The reason for this is obvious. Society cannot trust private companies with the powers currently enjoyed by government tax collection agencies, and it is unwilling to socialize the cost of auditing individuals to verify contractual commitments of income sharing.
What I am wondering is, does a legal mechanism exist by which private companies could provide what government-run health insurance currently provides: a guarantee of lifelong health coverage in exchange for a percentage a person's income and the broad power to collect it, without the risk of granting private companies dangerous governmental powers, and without imposing a heavy administration cost on government in enforcing compliance with the client - insurance provider contract.
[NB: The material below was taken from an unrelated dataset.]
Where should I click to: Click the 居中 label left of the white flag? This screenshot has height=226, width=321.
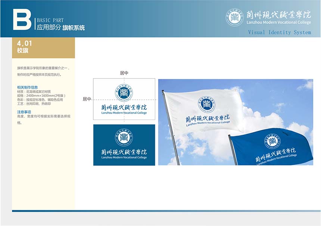87,99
Perhaps one way to do it would be for health insurance providers, after paying a fee to cover the government's administration costs, to be allowed to offer lifelong contracts where their clients' premiums would be incorporated into their individual income tax, so that the government collects the insurance premium for the insurance company. There could also be a small surcharge, for example 2% of the premium, that the government would collect to offset the per unit administration costs.
This is just one quickly thought out proposal. Doubtless there are many other possible routes.
Regardless of the specifics of the program, the idea if proposed would be highly controversial, as in some ways it is similar to indentured servitude, in that a person voluntarily gives up some of their liberty in exchange for material compensation. On a close analysis though, it's not any worse from an individual liberty standpoint than government run socialized health care, and in fact would afford people with at least the option of not opting into a higher-taxation-for-life-in-exchange-for-guaranteed-coverage arrangement, something people living in countries with socialized health care don't have.